Input rows
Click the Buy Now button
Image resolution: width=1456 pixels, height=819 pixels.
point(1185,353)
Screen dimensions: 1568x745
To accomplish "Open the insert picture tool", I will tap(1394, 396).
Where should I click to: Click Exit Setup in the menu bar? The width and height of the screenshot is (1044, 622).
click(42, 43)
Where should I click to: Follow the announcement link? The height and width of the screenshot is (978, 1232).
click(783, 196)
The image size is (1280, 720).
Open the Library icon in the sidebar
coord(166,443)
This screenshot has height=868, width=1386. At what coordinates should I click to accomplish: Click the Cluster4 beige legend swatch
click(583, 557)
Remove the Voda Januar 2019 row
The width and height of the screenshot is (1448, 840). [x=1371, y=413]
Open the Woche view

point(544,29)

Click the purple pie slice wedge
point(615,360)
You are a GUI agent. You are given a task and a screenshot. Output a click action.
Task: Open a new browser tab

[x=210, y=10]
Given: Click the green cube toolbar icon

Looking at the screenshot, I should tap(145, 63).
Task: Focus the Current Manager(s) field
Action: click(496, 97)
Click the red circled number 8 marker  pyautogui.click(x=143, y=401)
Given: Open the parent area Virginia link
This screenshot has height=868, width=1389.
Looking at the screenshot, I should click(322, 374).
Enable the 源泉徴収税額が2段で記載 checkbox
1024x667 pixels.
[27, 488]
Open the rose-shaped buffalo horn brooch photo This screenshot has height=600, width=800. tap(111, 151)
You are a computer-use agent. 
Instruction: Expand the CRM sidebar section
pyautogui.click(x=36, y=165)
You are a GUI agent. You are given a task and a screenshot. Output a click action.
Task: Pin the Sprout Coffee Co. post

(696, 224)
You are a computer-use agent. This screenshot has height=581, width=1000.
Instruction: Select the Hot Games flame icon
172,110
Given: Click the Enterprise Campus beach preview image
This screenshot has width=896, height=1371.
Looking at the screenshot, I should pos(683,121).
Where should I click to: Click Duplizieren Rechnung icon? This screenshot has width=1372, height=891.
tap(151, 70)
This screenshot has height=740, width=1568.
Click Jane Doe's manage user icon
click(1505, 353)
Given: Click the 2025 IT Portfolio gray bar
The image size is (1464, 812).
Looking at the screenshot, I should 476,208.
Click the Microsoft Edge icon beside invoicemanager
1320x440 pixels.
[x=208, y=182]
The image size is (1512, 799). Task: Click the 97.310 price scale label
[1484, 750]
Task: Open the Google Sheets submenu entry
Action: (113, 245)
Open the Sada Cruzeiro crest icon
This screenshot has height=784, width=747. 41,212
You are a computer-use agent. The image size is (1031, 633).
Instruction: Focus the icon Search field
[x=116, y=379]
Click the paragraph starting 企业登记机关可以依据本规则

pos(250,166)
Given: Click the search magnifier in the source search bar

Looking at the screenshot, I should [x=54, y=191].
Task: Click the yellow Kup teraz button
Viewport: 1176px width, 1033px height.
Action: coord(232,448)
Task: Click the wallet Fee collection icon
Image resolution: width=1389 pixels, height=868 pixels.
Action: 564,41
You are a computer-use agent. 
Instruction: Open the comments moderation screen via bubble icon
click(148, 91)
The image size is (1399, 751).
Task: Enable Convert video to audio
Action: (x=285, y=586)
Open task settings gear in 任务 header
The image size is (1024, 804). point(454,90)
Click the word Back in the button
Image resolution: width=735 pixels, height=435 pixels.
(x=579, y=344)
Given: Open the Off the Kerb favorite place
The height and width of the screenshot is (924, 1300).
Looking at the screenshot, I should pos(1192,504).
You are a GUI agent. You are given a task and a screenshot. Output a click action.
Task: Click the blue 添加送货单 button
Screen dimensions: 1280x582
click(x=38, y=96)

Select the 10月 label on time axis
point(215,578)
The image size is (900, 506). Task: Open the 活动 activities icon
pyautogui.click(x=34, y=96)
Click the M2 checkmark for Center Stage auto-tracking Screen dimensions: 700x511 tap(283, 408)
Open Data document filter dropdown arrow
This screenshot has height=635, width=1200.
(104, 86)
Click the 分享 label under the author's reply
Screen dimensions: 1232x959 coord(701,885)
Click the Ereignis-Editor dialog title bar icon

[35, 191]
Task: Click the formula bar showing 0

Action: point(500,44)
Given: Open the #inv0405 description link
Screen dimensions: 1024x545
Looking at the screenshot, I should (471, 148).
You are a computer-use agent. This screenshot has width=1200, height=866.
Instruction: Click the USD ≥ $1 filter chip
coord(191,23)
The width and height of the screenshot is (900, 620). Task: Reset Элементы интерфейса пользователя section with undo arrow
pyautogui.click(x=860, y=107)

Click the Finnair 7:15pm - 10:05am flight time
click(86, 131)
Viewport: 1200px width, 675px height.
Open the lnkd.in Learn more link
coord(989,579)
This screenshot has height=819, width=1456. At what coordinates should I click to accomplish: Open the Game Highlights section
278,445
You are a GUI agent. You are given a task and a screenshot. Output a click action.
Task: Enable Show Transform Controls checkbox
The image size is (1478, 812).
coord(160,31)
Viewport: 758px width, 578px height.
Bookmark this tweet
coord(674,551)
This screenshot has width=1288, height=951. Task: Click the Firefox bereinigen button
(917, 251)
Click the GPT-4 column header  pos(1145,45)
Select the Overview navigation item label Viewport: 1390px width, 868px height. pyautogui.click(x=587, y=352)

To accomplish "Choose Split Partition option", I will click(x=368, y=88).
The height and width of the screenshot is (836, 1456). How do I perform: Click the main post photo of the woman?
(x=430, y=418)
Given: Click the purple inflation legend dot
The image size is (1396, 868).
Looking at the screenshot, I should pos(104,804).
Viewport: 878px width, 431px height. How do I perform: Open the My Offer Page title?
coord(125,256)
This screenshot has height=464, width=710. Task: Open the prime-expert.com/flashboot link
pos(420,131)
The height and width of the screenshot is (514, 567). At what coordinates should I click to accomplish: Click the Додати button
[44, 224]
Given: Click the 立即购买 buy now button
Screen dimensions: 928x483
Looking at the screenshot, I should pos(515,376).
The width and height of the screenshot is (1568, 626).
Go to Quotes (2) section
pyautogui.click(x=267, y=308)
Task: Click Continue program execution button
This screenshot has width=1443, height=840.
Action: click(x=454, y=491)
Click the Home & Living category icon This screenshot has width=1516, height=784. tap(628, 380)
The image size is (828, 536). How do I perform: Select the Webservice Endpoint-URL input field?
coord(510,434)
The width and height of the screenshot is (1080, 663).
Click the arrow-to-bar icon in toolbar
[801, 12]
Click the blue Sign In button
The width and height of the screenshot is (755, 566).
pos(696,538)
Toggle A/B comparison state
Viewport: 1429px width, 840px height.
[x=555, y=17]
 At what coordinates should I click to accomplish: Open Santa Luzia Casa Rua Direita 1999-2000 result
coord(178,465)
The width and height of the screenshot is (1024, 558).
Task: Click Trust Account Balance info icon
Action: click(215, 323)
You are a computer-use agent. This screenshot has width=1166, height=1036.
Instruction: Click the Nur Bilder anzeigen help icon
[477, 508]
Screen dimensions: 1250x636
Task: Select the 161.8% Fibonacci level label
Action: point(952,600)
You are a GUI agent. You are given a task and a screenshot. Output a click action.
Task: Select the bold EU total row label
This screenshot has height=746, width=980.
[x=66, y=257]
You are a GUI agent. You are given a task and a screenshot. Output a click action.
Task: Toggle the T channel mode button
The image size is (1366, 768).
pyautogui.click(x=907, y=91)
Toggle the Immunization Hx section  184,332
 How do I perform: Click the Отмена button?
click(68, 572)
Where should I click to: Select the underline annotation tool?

Given task
From the listing above, pull out the lines from the one containing "The width and height of the screenshot is (900, 620)." through the one containing "coord(989,579)", including both, and copy them word for word.

Solution to the exercise
The width and height of the screenshot is (900, 620). Task: Reset Элементы интерфейса пользователя section with undo arrow
pyautogui.click(x=860, y=107)

Click the Finnair 7:15pm - 10:05am flight time
click(86, 131)
Viewport: 1200px width, 675px height.
Open the lnkd.in Learn more link
coord(989,579)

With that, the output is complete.